The petition for certiorari was dismissed, and the National Labor Relations Commission’s ruling was affirmed. Four workers who had been successively assigned to various construction projects of Romago Electric Company, Inc. over several years were temporarily laid off after a project suspension. The Labor Arbiter declared them regular employees and found illegal dismissal, but the NLRC reversed, classifying them as project employees. The Supreme Court sustained the NLRC, holding that substantial evidence—employment application forms and assignment slips—showed each engagement was for a fixed project only, and repeated rehiring did not convert their status to regular employment under Article 280 of the Labor Code.
Primary Holding
An employee hired for a specific project or undertaking whose completion or termination is determined at the time of engagement is a project employee, not a regular employee, and remains so regardless of the number of successive projects for which the employee is rehired, provided the employment contract clearly stipulates the project-specific nature of the work; the employer’s dependence on available project contracts reinforces the legitimacy of project employment.
Background
Romago Electric Company, Inc. was a general contractor engaged in electrical, mechanical, and civil engineering construction projects. It obtained contracts from real estate developers and building owners, and its workforce fluctuated with the projects it secured. The four petitioners—Jesus Miraballes, Victor Monsod, Vicente Barroa, and Mario Cartagenas—had each worked for Romago on multiple projects spanning several years.

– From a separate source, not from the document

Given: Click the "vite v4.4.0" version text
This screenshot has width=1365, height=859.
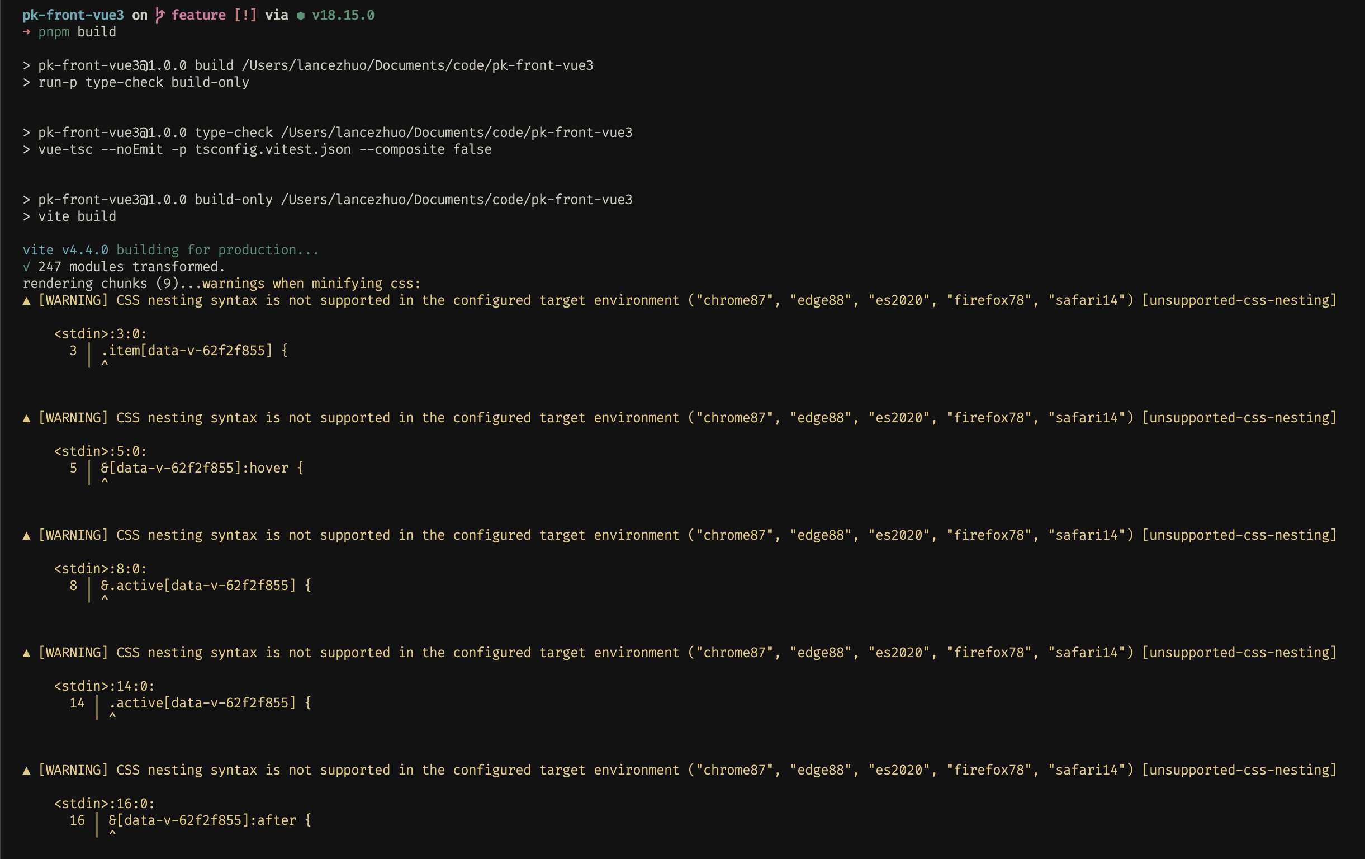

When work on the PNB Finance Complex project was suspended due to lack of funds, Romago issued a temporary lay-off memorandum effective July 12, 1986, and asked the workers to attend a meeting about the resumption of operations.
History
-
Petitioners filed a complaint for illegal dismissal with the NLRC National Capital Region on July 28, 1986.
-
The Labor Arbiter ruled in favor of petitioners, finding they were regular employees and their lay-off constituted illegal dismissal.
-
Private respondent Romago Electric Company, Inc. appealed to the National Labor Relations Commission (Fifth Division).
-
The NLRC reversed the Labor Arbiter, holding that petitioners were project employees and their temporary lay-off was not illegal dismissal.
-
Petitioners elevated the case to the Supreme Court via a petition for certiorari.
Facts
-
Parties and Nature of Employment: Private respondent Romago Electric Company, Inc. was a general contractor whose business consisted of contracting and sub-contracting for specific building construction projects—electrical, mechanical, and civil engineering works. Petitioners Jesus N. Miraballes, Victor C. Monsod, Vicente Barroa, and Mario Cartagenas were employed by Romago in connection with particular construction projects. Each was assigned to a succession of projects over several years, as documented in their employment records:
- Jesus N. Miraballes — assigned to L. Towers (1979–1980), National Bookstore, PNRC-MHQ Building, A. Payumo’s Residence, State Center, FEBTC Building, SMC Complex (1981–1984), and PNB Finance Complex (1984–1986).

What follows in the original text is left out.